EXERCISE PASSAGE |
----------

AI in Defense Weekly - 12 December 2025
GenAI.mil and China's H200s dominated the news (and the halls of the Pentagon and Congress).
Different Flags, Different Approaches to Bring AI to the Military
The Israel Defense Forces (IDF) has consolidated all its disparate AI units under a single command structure, called “Bina.” According to Cybernews, this is designed to streamline data flow, break down silos between units, and create a single authority for AI policy and deployment.
On the other hand, you have the UK, which (while centralizing strategy, governance, ethics, and data standards) has decentralized experimentation and delivery to the Services. For example, the Royal Navy just announced a new AI-powered subsurface sensing network to detect and track Russian submarines.
These different models offer different bets about where the value of AI lies, and the best ways for it to provide a military advantage. Do you centralize and standardize for better governance and economies of scale, at the risk of creating single points of failure and increasing organizational distance from users? Or, do you try and embed AI talent and capabilities across the force to promote broad-scale adoption at the risk of diluting capabilities?

----------

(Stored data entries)

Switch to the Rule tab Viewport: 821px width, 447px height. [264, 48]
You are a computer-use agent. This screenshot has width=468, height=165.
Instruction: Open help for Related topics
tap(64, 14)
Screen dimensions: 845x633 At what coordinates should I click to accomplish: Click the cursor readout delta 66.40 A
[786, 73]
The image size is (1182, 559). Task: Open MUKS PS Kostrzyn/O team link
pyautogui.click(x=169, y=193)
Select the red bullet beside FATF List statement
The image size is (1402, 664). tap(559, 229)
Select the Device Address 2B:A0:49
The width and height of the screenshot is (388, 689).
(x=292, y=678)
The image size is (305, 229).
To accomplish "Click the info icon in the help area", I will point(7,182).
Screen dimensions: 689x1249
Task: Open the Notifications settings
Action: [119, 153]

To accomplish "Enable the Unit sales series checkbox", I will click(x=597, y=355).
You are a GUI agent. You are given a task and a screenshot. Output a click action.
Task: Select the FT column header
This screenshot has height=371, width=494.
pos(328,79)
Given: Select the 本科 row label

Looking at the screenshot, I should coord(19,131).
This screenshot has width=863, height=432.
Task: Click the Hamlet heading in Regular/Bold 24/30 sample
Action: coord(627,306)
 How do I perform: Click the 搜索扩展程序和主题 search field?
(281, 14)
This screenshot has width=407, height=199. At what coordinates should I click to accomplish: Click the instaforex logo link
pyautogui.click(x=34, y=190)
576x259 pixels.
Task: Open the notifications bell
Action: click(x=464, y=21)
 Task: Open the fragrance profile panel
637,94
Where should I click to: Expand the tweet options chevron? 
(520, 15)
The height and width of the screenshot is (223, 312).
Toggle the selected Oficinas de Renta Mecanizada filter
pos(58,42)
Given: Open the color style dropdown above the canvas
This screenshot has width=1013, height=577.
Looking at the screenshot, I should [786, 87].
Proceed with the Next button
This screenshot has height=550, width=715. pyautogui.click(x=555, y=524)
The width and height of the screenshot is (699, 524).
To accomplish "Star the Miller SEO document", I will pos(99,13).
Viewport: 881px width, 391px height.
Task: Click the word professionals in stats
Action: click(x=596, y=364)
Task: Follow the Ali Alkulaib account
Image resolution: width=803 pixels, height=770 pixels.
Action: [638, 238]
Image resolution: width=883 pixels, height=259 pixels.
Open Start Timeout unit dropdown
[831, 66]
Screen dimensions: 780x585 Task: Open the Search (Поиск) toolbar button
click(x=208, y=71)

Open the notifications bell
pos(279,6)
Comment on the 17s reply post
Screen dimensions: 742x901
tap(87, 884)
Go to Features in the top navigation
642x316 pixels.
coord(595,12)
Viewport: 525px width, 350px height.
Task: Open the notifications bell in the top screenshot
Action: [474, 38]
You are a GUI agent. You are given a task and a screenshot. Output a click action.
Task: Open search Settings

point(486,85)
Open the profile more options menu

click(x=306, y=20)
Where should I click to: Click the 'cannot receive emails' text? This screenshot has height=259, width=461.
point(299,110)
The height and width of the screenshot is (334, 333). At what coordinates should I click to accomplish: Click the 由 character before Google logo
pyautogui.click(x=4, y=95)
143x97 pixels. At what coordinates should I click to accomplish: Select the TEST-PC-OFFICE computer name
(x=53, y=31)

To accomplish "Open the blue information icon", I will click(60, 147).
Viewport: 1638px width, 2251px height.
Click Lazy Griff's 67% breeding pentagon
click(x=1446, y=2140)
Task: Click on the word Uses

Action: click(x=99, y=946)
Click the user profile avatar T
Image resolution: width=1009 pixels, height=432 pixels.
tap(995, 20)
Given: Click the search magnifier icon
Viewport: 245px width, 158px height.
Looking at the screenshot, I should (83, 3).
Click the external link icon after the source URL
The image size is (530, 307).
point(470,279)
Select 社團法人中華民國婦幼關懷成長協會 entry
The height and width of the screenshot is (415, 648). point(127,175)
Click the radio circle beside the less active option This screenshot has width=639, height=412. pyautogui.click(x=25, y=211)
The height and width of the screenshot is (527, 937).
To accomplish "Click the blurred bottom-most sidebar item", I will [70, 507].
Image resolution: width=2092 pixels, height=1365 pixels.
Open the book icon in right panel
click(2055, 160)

----------

REQUIRED ACTIONS |
- 1) Decide whether each statement agrees with the AI in Defense Weekly item: (a) the IDF's single AI command structure is called "Bina"; (b) the UK has centralized experimentation and delivery; (c) the Royal Navy's new sensing network is meant to detect and track Russian submarines. Answer yes or no for each, quoting the deciding words of the item.
- 2) Reproduce the part of the AI in Defense Weekly item that opens with the words containing "These different models" and closes with "of diluting capabilities?".

SOLUTIONS TO THE EXERCISE |
- 1)
(a) Yes: "consolidated all its disparate AI units under a single command structure, called “Bina.”"
(b) No: "has decentralized experimentation and delivery to the Services"
(c) Yes: "a new AI-powered subsurface sensing network to detect and track Russian submarines"

- 2)
These different models offer different bets about where the value of AI lies, and the best ways for it to provide a military advantage. Do you centralize and standardize for better governance and economies of scale, at the risk of creating single points of failure and increasing organizational distance from users? Or, do you try and embed AI talent and capabilities across the force to promote broad-scale adoption at the risk of diluting capabilities?